Hedge funds are betting against the world's top advertisers, and WPP shares have dropped 10% this year. It's no secret that advertising agencies are in a tough spot, as they have had to work hard to keep up with the changing demands of the digital age. With so much information available on how to advertise, it's easy for small businesses to create their own marketing campaigns without having to hire an agency. Agencies can't survive simply by adding more services or trying different things; they need to figure out what people really want from them if they're going to last another generation of businesses. So, what is happening in the marketing industry? The marketing business is going through a period of innovation, as it leaves workers and tries to retain customers. Last week, Wieden & Kennedy agency laid off 11 percent of its workforce, citing “a dead end with the pandemic.” Smaller independent advertising agencies are struggling to compete against the big holding companies that dominate the market, which means that many talented people will find themselves out of work if this trend continues.

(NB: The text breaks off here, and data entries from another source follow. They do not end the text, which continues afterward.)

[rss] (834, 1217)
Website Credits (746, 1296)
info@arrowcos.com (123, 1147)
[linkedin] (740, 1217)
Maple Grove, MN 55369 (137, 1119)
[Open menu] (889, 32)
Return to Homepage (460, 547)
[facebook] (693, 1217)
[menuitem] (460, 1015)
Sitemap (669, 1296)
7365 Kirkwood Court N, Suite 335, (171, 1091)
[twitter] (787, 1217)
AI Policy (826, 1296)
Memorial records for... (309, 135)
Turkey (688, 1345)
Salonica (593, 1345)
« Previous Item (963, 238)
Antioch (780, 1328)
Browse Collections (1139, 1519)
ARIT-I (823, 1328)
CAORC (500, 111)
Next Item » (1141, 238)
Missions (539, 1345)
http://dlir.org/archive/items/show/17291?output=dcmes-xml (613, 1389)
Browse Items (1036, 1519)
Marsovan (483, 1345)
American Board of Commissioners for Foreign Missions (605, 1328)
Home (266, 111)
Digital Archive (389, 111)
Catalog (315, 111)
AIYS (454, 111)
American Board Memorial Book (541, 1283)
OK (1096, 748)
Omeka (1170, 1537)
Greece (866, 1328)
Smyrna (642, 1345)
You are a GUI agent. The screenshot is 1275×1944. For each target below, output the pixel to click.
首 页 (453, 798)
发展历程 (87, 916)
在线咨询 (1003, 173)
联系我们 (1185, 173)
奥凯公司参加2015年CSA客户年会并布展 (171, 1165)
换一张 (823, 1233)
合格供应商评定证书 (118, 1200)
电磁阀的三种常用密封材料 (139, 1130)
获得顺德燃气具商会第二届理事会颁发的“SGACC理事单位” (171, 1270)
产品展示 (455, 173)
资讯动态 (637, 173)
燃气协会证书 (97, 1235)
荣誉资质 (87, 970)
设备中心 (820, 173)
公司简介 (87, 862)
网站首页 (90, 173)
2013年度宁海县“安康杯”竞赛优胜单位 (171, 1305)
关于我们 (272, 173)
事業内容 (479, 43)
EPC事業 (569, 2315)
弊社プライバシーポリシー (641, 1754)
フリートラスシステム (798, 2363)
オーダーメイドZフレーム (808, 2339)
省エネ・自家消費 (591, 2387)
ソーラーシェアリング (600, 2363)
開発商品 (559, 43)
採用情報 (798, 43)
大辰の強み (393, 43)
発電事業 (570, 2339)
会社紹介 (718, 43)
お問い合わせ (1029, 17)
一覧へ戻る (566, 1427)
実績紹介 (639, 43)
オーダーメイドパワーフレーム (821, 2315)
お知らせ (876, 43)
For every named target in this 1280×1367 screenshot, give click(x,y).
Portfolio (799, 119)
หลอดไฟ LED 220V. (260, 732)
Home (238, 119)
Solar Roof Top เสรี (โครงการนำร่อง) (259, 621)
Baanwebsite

Agencies need to be smarter on the buying side of advertising, not just the brand, which could be developing proprietary advertising technology to sell subscriptions, launch continuous work programs based on CRM, or something else entirely that can provide a steady stream of revenue. Many of us in the fields of marketing and communication disciplines grew up in agencies with beautiful and creative offices, collaborative spaces, beautiful views, elegant conference rooms, professional development sessions, happy hours and softball teams. Along with its unique P&L model, most agencies within its network are inherently digital and data-centric, which Sorrell relentlessly touts as a competitive point of difference from traditional holding companies. Live sports, a magnet for publicity, may be on its way back, with the National Basketball Association season set to restart on July 30 and the National Hockey League returning in August. The pandemic has exacerbated trends that have hit late housing agencies by clients, the move away from registration agencies to projects, the incursion of consultancies and the demand for client experience work among them, exposing the weaknesses of the creative agency. I work for one of the great creative agencies and I can say that I see that the roles of client, media, consulting and creative are fading more and more. These headwinds have made the environment especially challenging for large legacy agencies and, from what I've seen so far, they don't seem to rise to the challenge. One of the benefits Upwork is creating is that it eliminates friction on both sides of the market, both for businesses and small agencies, and that eliminates the cost of bureaucracy.
The number of digital marketing agencies, experts and consultants has grown dramatically over the past four years. Small boutiques of specialized agencies are appearing and small and medium-sized accounts of large agencies are being withdrawn. This is not to say that traditional agency teams are not hardworking or skilled; they could simply be locked in a structure that no longer serves clients' needs better. Traditional agency models are often bogged down with overheads, talent costs, and time-based compensation models, so much so that a holding company executive confessed that some of its stores barely break even.